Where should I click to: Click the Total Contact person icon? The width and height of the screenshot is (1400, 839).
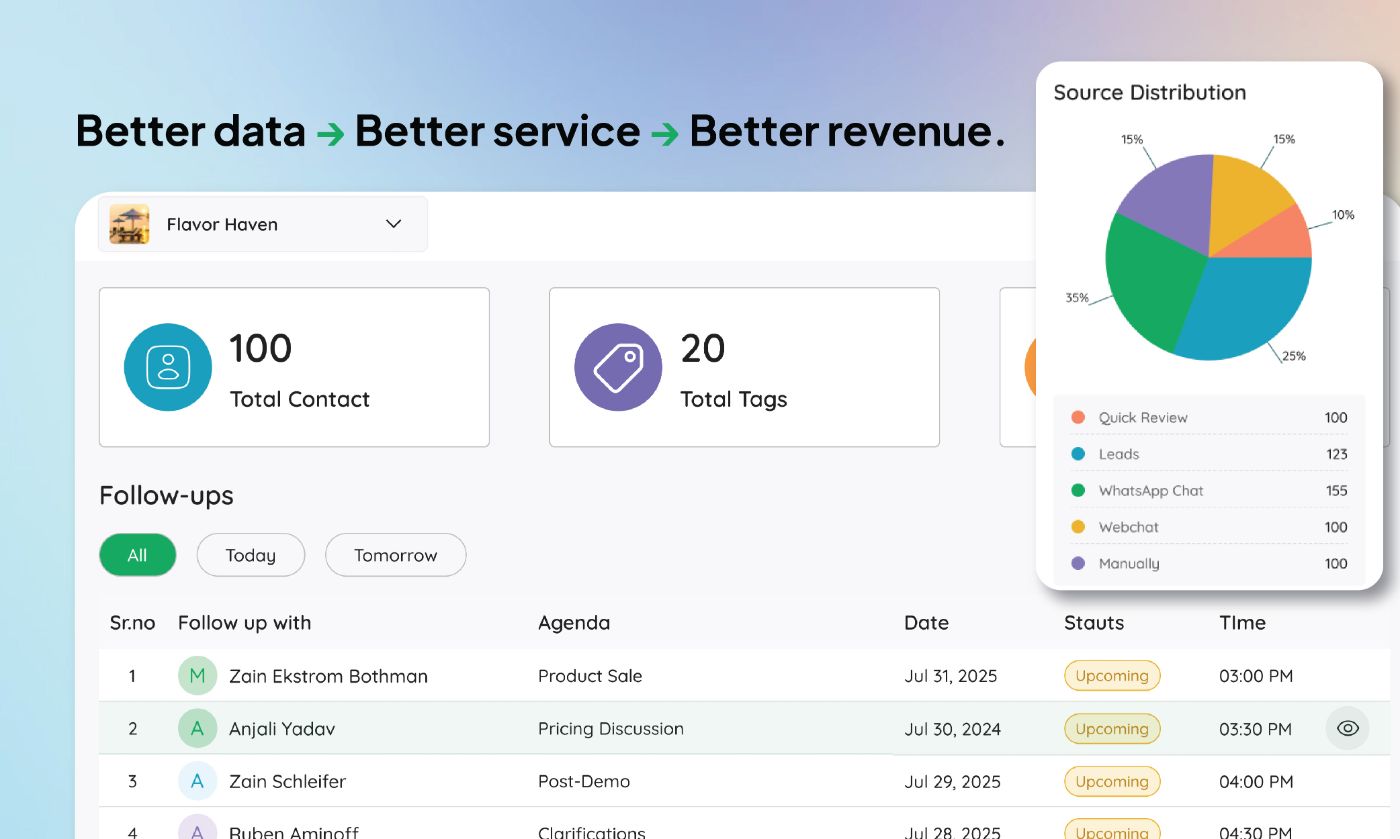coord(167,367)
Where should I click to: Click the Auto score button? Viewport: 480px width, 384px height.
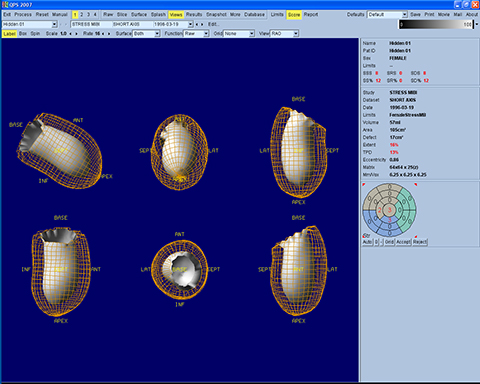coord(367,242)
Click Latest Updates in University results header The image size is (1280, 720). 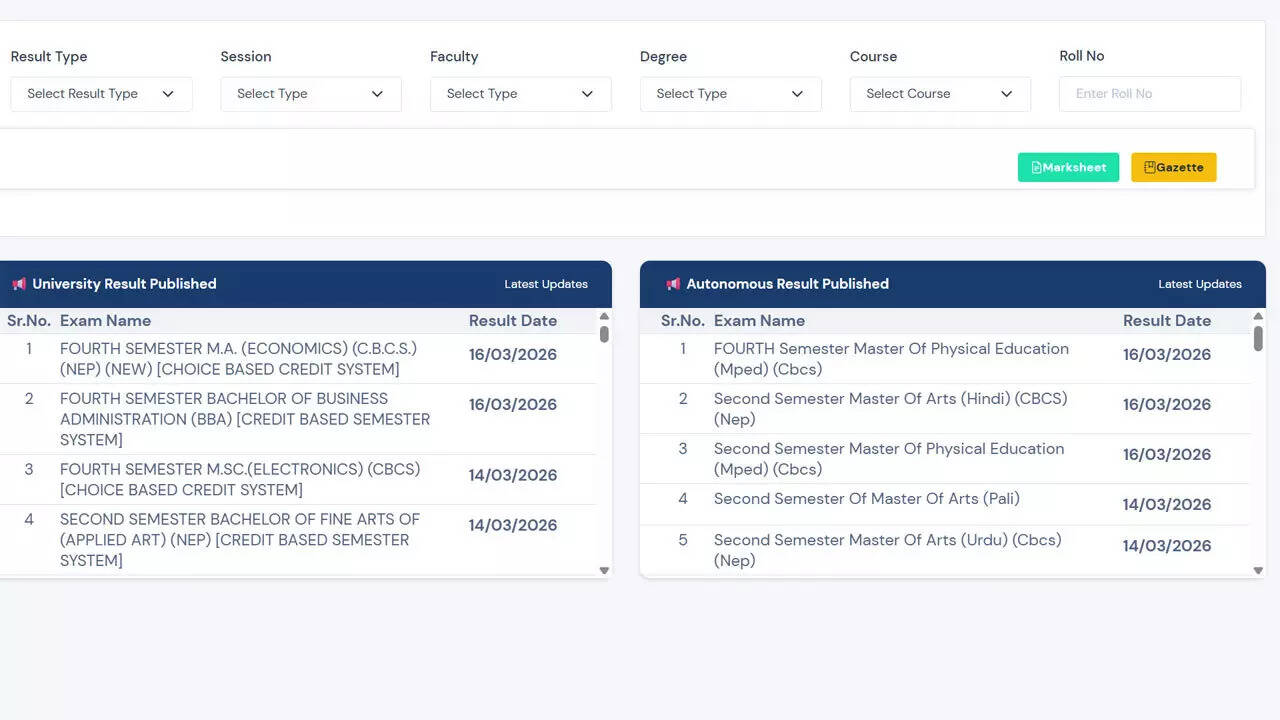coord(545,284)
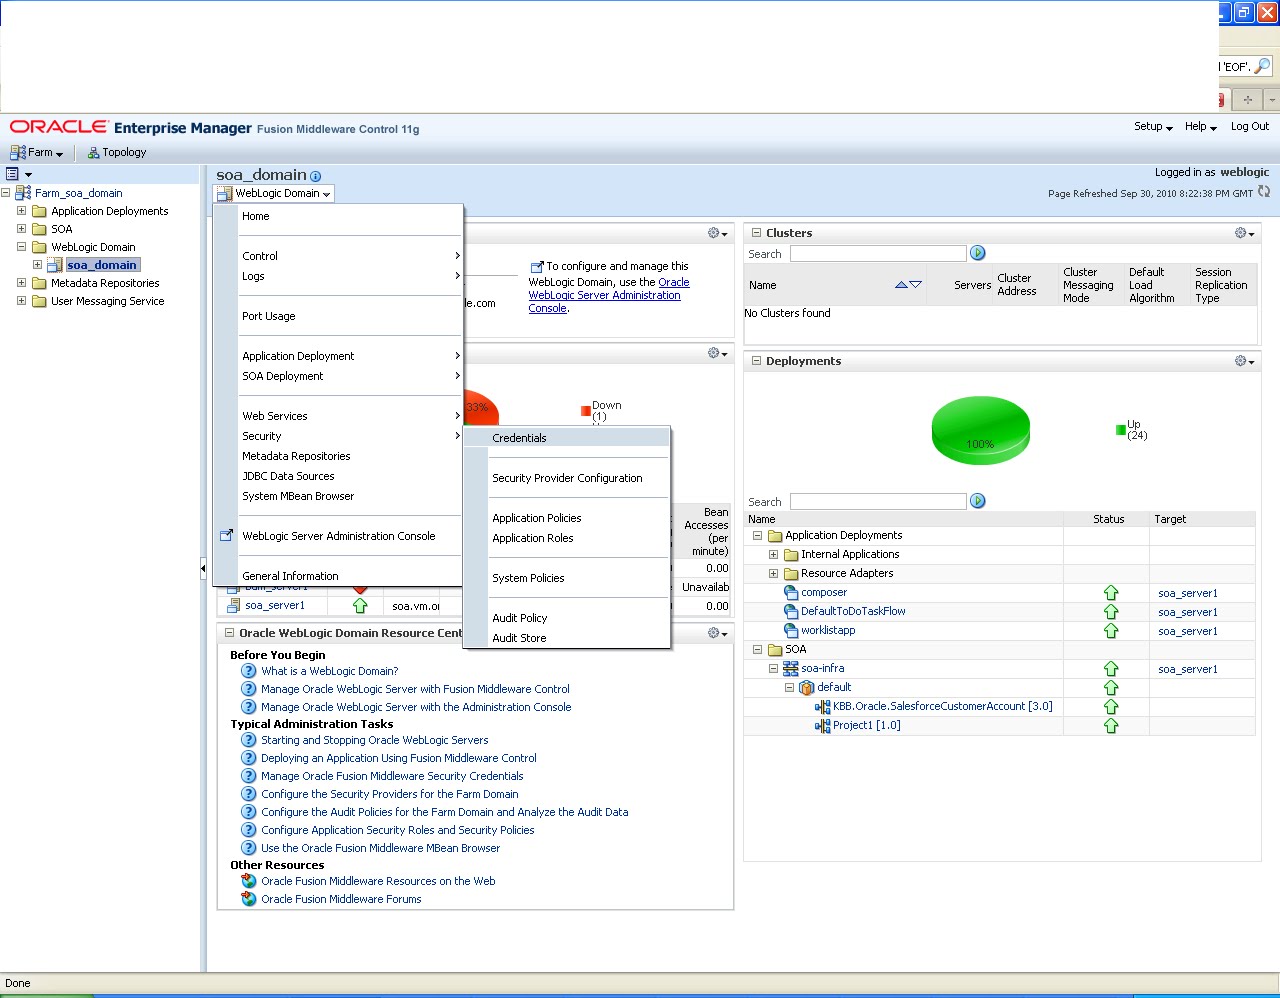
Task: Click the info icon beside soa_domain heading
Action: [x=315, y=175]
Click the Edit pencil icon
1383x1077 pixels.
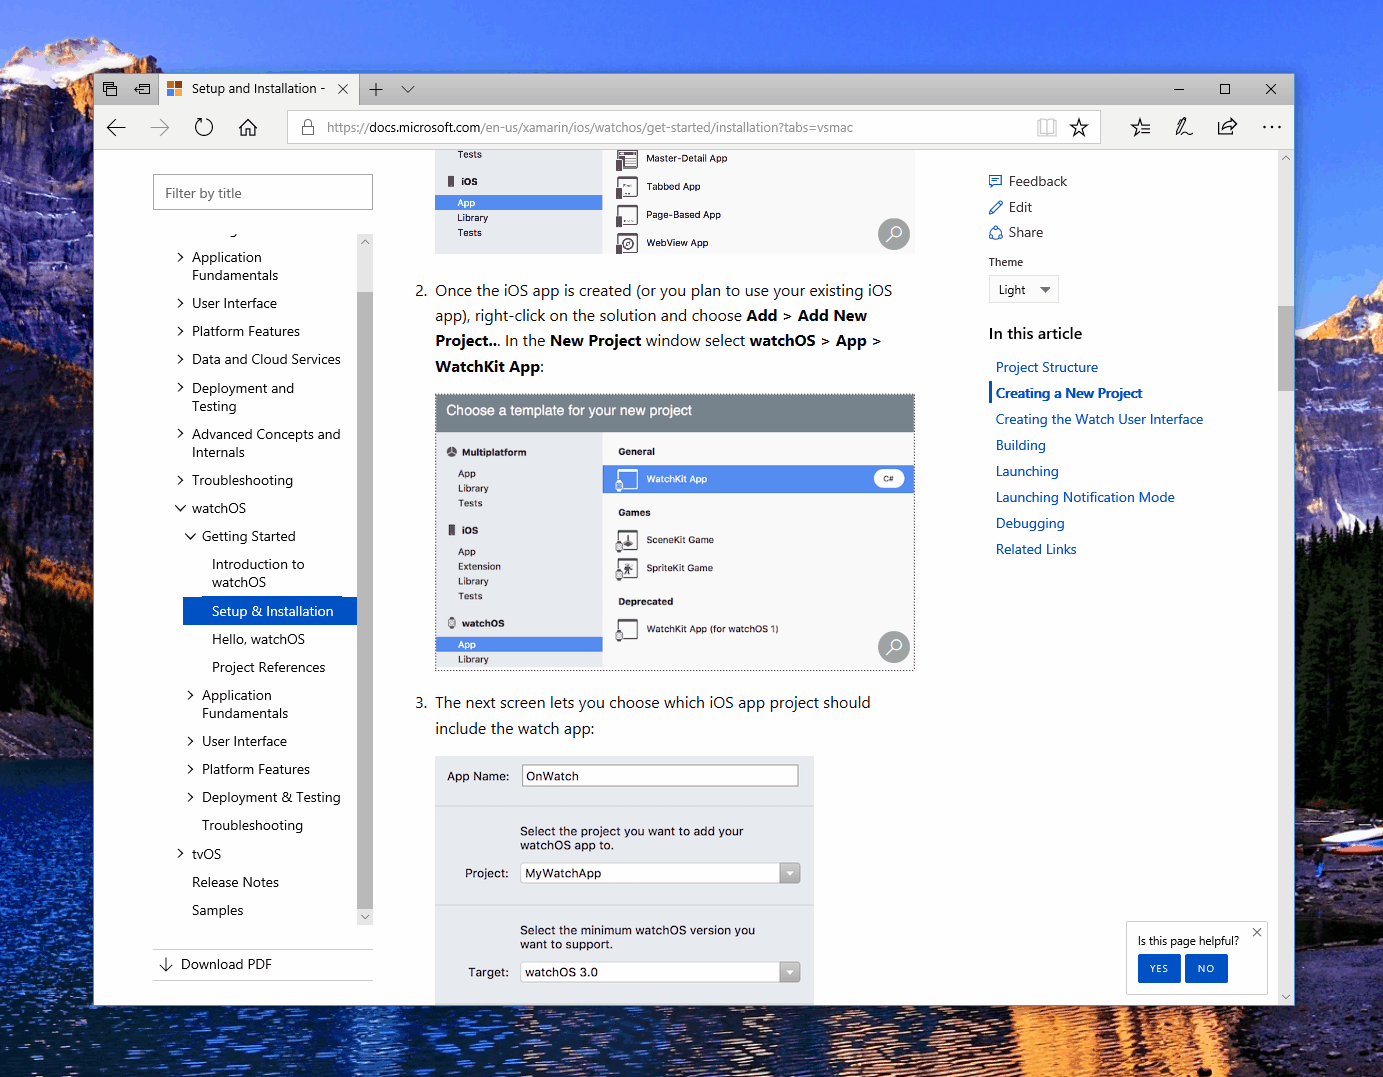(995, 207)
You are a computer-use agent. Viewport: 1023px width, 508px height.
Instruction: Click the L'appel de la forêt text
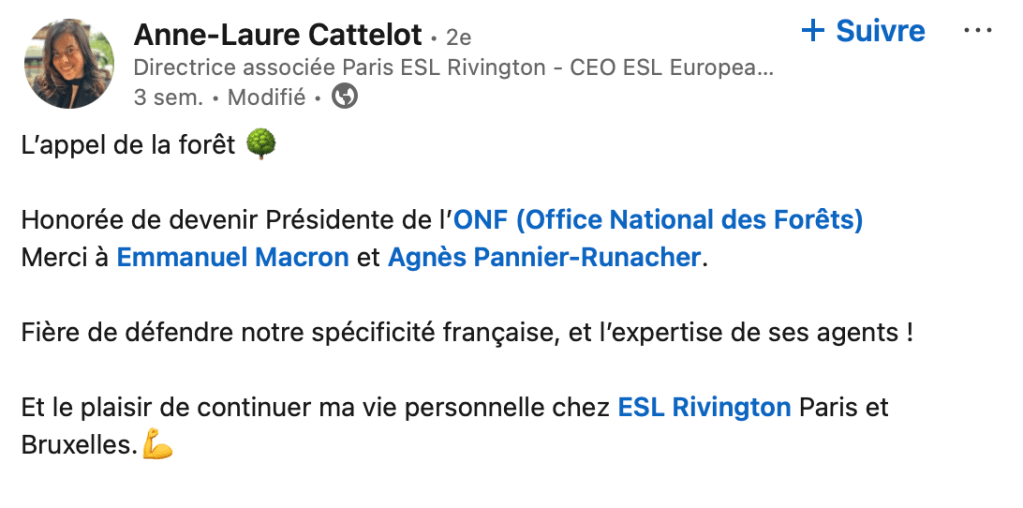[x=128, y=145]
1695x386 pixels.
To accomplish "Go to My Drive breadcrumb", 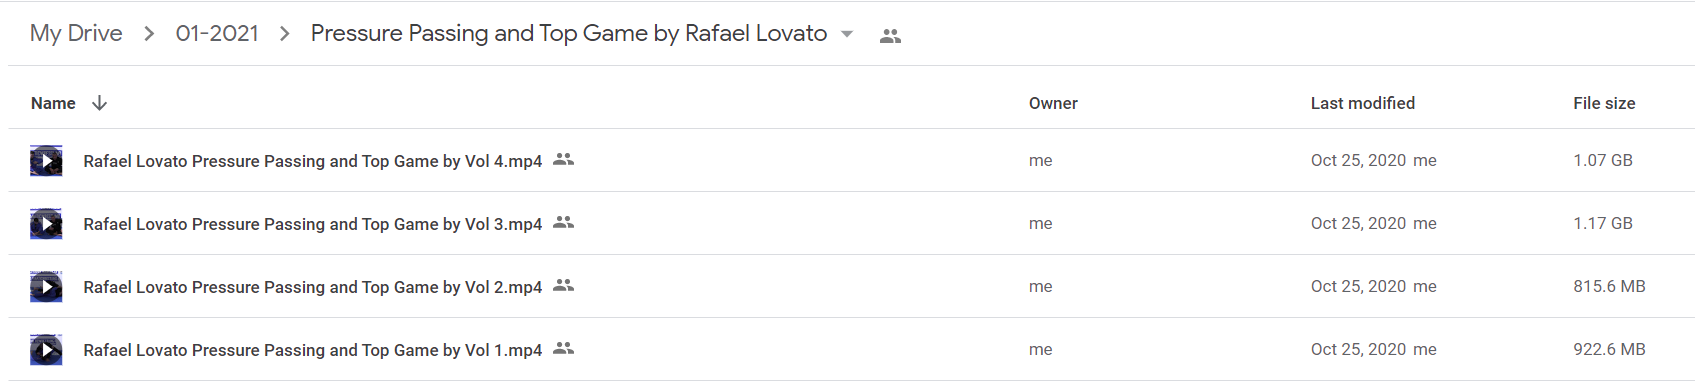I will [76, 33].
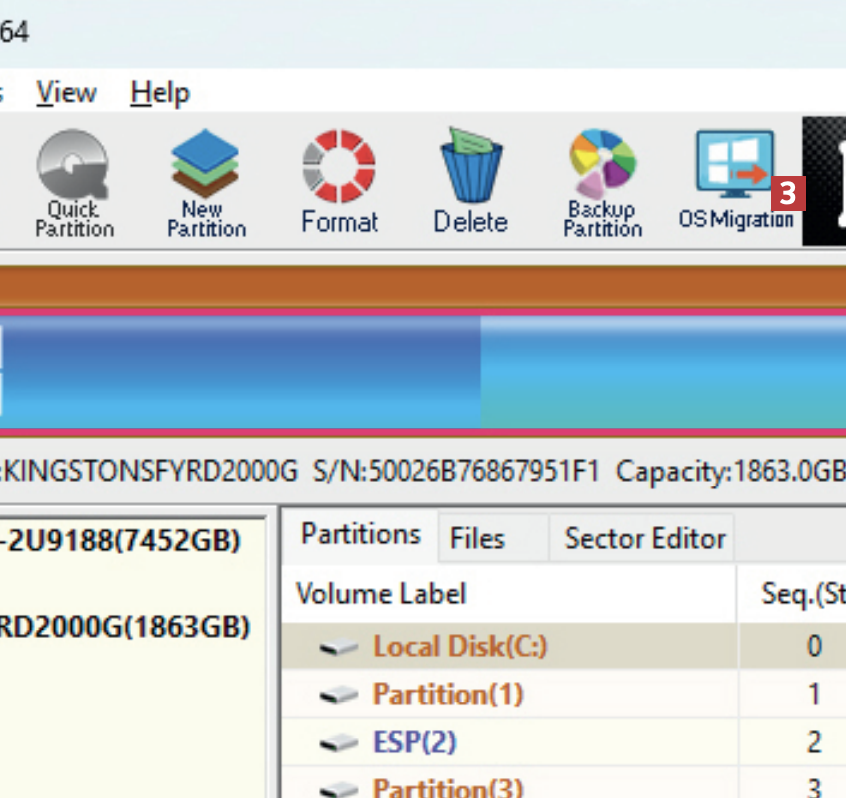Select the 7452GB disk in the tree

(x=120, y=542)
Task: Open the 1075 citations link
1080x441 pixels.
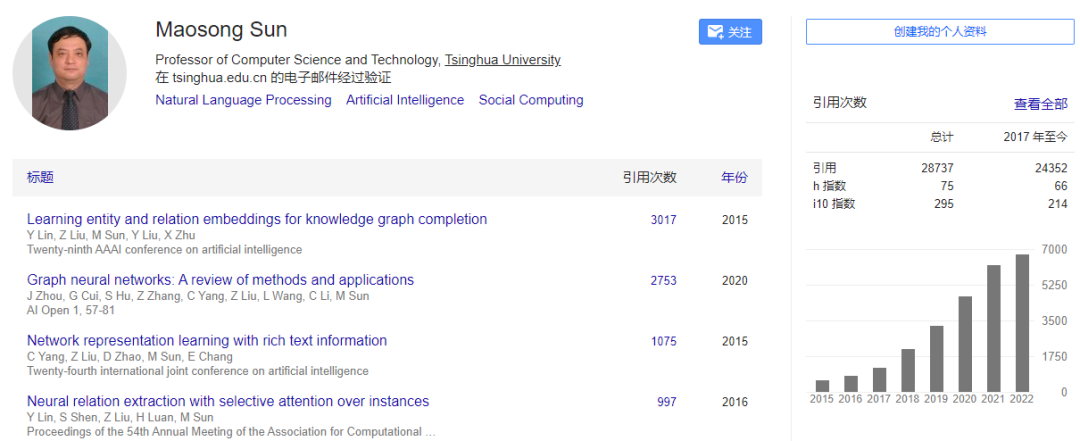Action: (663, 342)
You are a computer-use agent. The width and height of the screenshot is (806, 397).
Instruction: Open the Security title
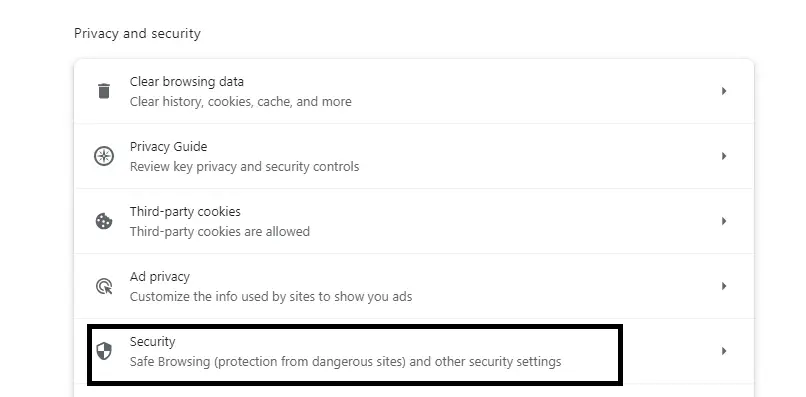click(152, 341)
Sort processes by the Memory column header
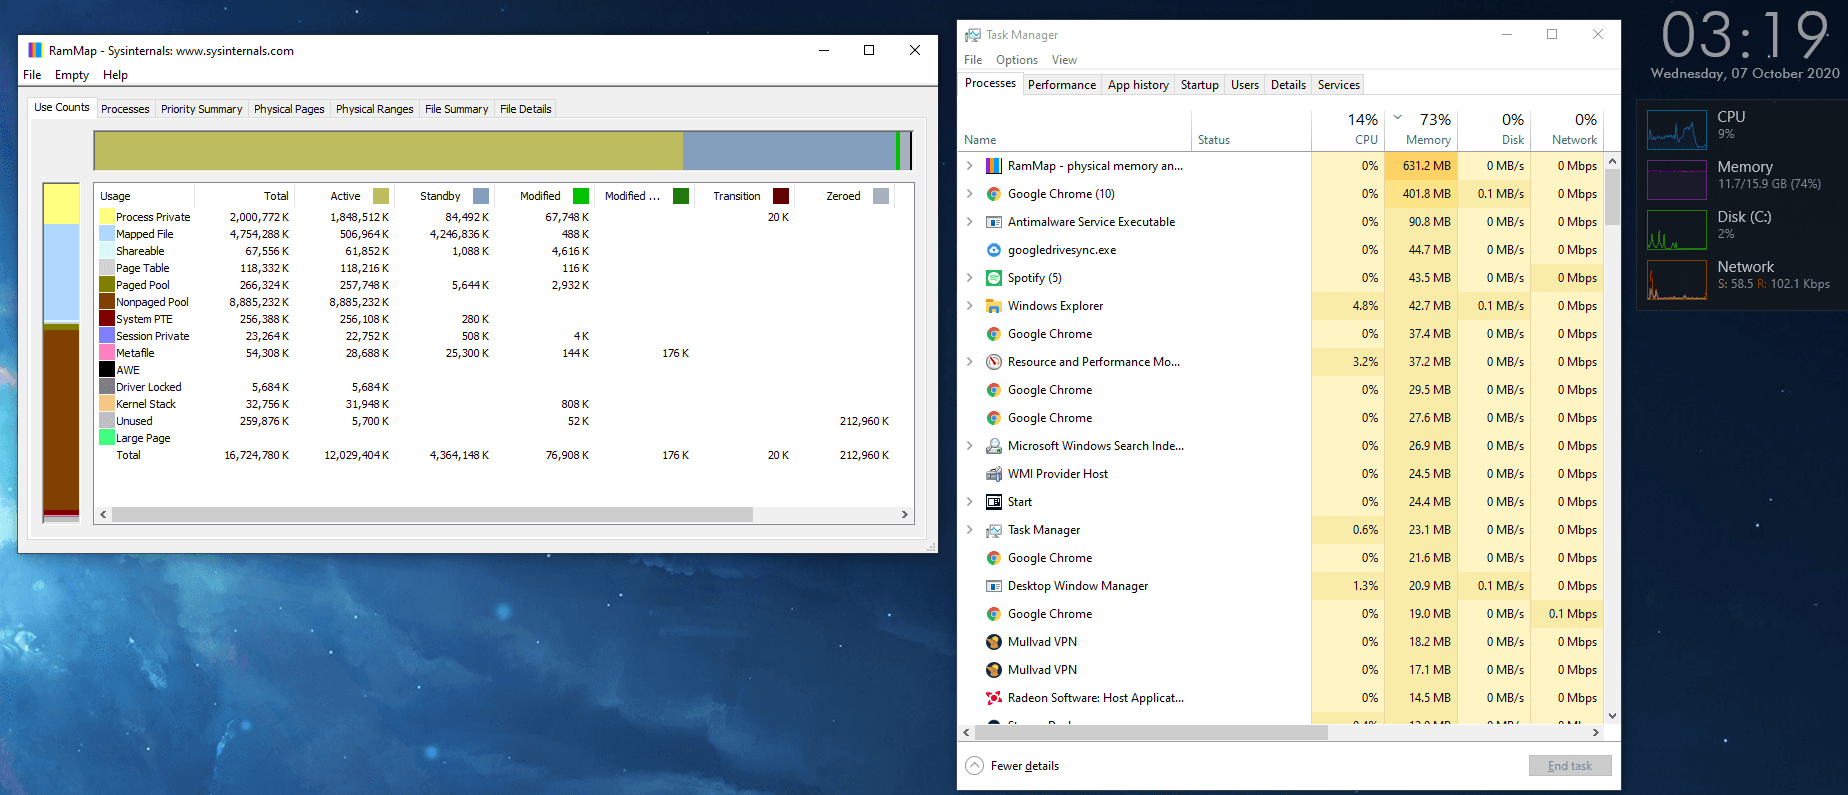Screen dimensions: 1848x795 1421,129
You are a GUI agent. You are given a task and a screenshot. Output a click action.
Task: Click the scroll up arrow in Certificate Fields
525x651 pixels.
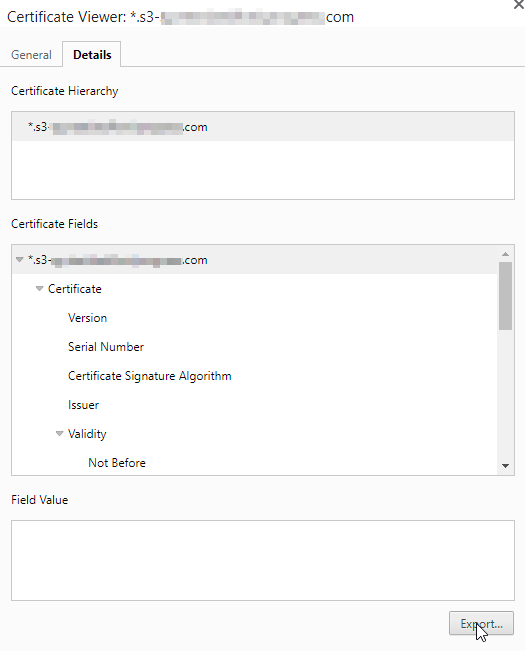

_ _ _ _

Task details:
In the answer, the lines from the one containing "Sort processes by the Memory column header" to the end of the records above must be written out exactly, both ends included; the pictures must not appear.

Answer to the problem:
Sort processes by the Memory column header
Screen dimensions: 1848x795 1421,129
You are a GUI agent. You are given a task and a screenshot. Output a click action.
Task: Click the scroll up arrow in Certificate Fields
525x651 pixels.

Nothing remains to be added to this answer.